In some ways, the film was just the latest in a long line of great American dramas to have a protagonist achieving their goal of power and riches, only to feel hollow and alone afterwards. Its biting look at American capitalism is in the tradition of Citizen Kane (1941), The Godfather (1972), There Will Be Blood (2007), and other stories about ambition, wealth and betrayal. “They’re all about making money, and who gets hit along the way,” says Paul McEwan, a professor of media, communication, and film studies at Muhlenberg College. “That’s a quintessential American story. The Social Network sits right at those crossroads. It examines the inherent contradictions between unfettered capitalism and whether we owe the people that help get us there.”
What makes The Social Network compellingly different from its predecessors is that its characters are so young. Both Zuckerberg and Parker – who co-founded the file-sharing service Napster – were only 19 years old when they made their technological breakthroughs – and the film sees their youth as being key to who they were, and how they would shape the internet. “The whole point of The Social Network is that this is the first time that people so young have had so much power,” says Neil Archer, a senior lecturer in film at Keele University, and the author of The Social Network: Youth Film 2.0. “It’s about looking at that amount of power and wealth consolidated around teens.”
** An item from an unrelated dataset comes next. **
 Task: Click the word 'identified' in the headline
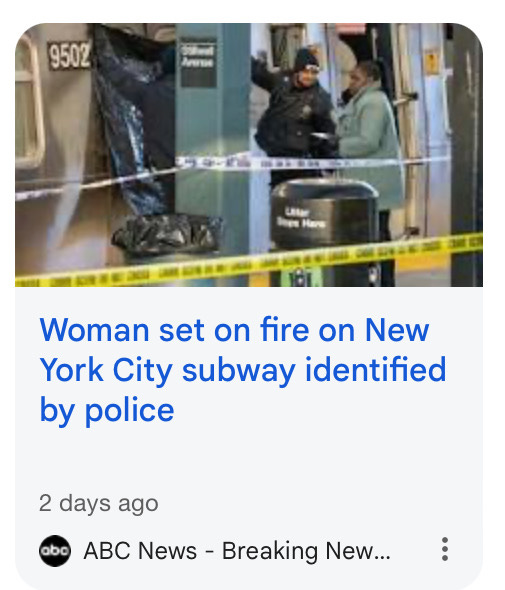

For Archer, the situation is at its most explosive towards the end of The Social Network, when Eduardo Saverin (Andrew Garfield) learns that Zuckerberg and Parker (Justin Timberlake) have forced him out of the company. Saverin confronts the pair by smashing Zuckerberg’s computer in front of the whole office. “These are children,” Archer tells the BBC. “They don’t know how to dress, or how to act properly. They’re not even old enough to drink.”
Just compare the spindly and snarky Zuckerberg played by Eisenberg with the domineering alpha males played by Orson Welles in Citizen Kane, Al Pacino in The Godfather and Daniel Day-Lewis in There Will Be Blood. He is more like a nerd in a teen comedy than the usual Hollywood leader of men. He doesn’t wear a pinstriped suit, and he doesn’t look as if he would survive for more than a minute in an oilfield. Fast-forward to today, and while tech bros may be older than Zuckerberg is in the film, the culture of studenty casual clothes, playground insults and video-gaming geekiness has persisted. “Zuck is a cuck,” said Elon Musk of Zuckerberg in 2023. It wasn’t the most mature way to refer to a competitor.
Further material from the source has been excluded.